On convient que les différentes catégories de « fausses nouvelles » n’appellent pas toutes les mêmes interventions. Alors que la capacité de distinguer le propos satirique relève d’une stratégie de promotion de l’amélioration des capacités de lecture des internautes, la lutte contre la falsification volontaire passe par des régulations plus conséquentes.
Bien sûr, on ne parviendra jamais à supprimer le mensonge et le sophisme : ces travers semblent inhérents à la nature humaine. Mais pour limiter les dégâts engendrés par les faussetés, il importe de comprendre et d’agir sur la régulation des flux d’information dans l’espace des réseaux.
Les processus algorithmiques
L’information circule de plus en plus sur les plateformes Internet. Elle se répand par viralité au moyen des partages qu’en font les usagers et les acteurs dominants du réseau. Des algorithmes traitant des masses d’informations sont utilisés afin de déterminer celles qui seront présentées aux différents individus. Ces outils numériques fonctionnent en pleine opacité. Protégés par le secret commercial, ces algorithmes sont aux mains d’entreprises privées qui les utilisent principalement pour créer de la valeur, notamment aux fins de vendre l’attention des internautes aux publicitaires.
Les processus algorithmiques marquent un changement majeur dans les modes de circulation des informations relatives aux affaires qui concernent la collectivité. L’information ne circule plus en fonction de l’importance qu’elle peut avoir aux yeux d’éditeurs qui la vérifient et la hiérarchisent en fonction de ce qu’ils conçoivent comme correspondant à l’intérêt public.
Les processus algorithmiques induisent plutôt une circulation de l’information en fonction de ce qui attire l’attention, de ce qui conforte chacun des individus. La hiérarchisation de l’information n’est plus aux mains d’intermédiaires comme les journalistes et les éditeurs de médias qui sont appelés à rendre compte de leurs décisions. L’information est de plus en plus aiguillée en fonction des préférences individuelles, calculées au moyen des processus algorithmiques et des masses de données générées par les activités connectées. Ces processus qui utilisent pourtant des ressources collectives comme les données massives sont pour la plupart fondés sur des critères tenus secrets.

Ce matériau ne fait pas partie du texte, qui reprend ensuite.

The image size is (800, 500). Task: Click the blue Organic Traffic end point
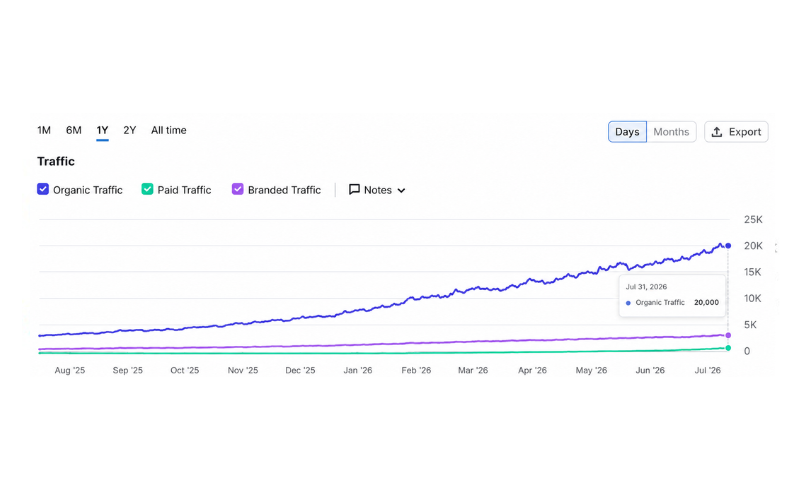[x=728, y=246]

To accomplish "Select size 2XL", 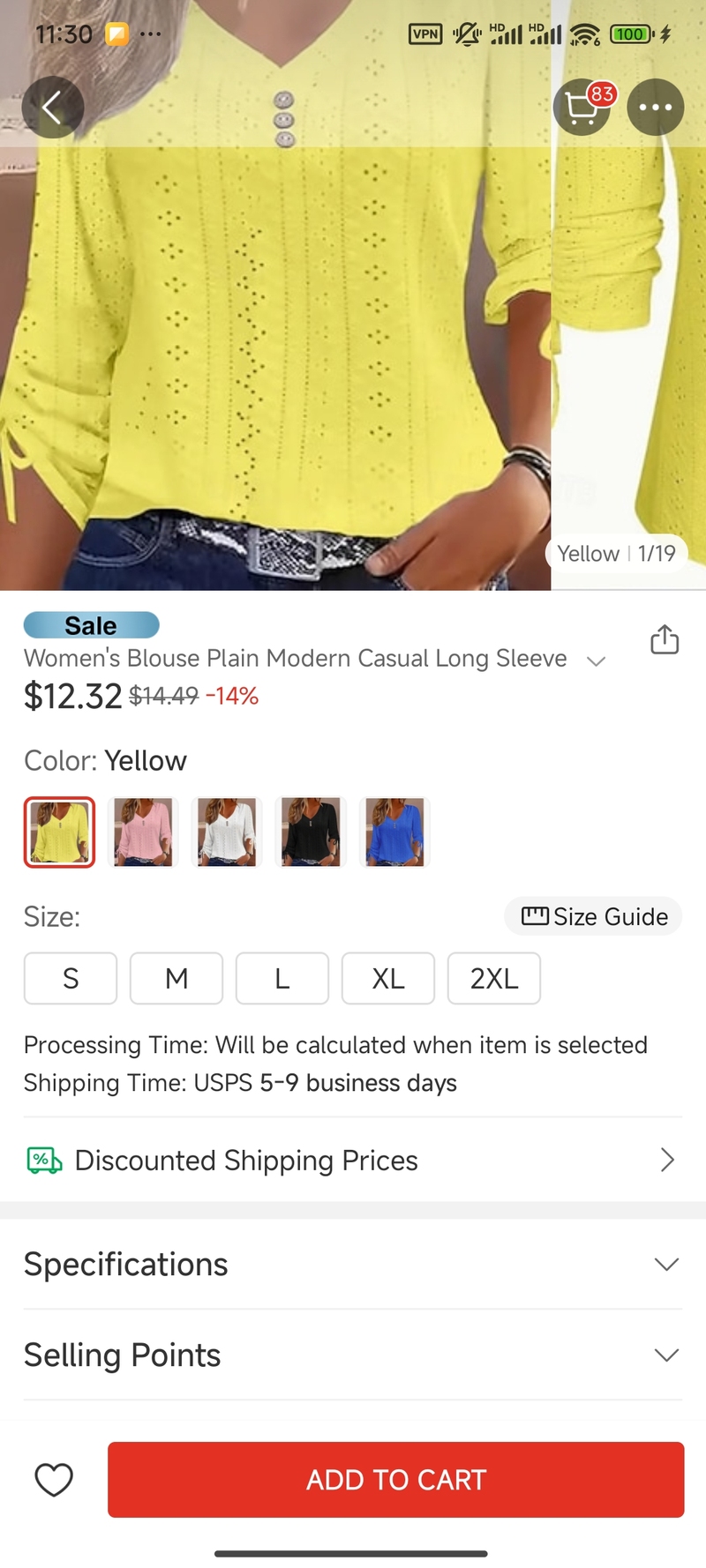I will click(x=494, y=978).
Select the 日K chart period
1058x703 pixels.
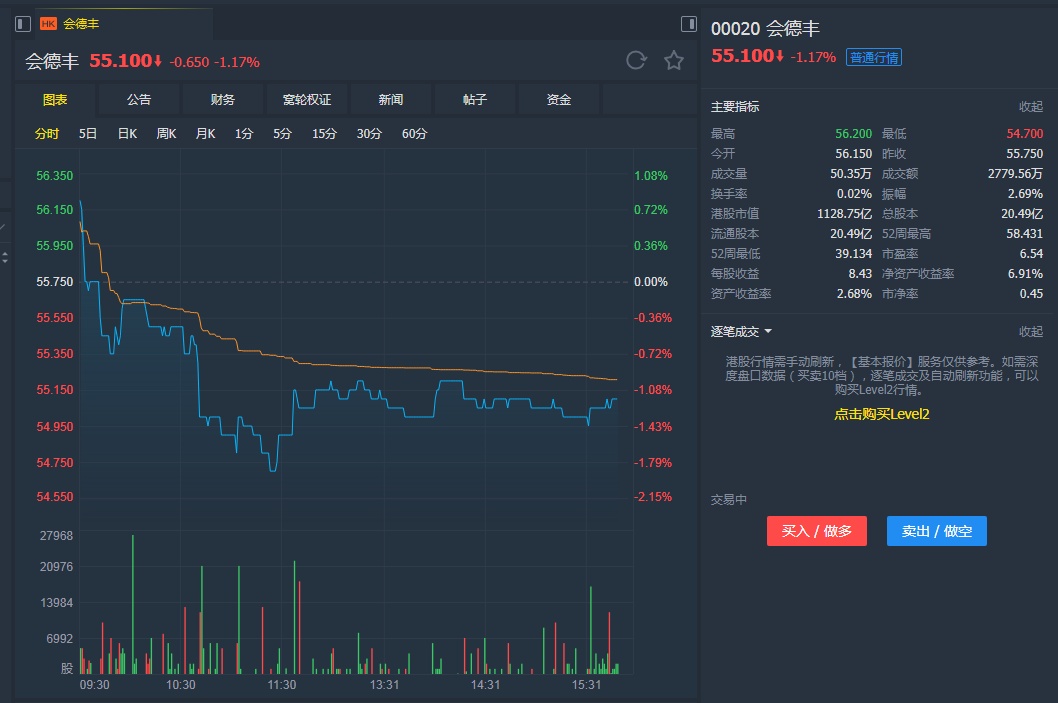tap(127, 134)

Envisagé ainsi, le phénomène des fausses nouvelles requiert que les autorités publiques et l’ensemble des institutions démocratiques insistent pour imposer des obligations de transparence aux différents acteurs faisant usage de processus algorithmiques. Lorsque ces processus jouent un rôle aussi crucial dans la circulation de l’information, il devient irresponsable de les exempter des obligations de transparence qui devraient incomber à tous dans une société démocratique. Lutter contre le fléau des fausses nouvelles requiert des régulations garantissant l’imputabilité des algorithmes.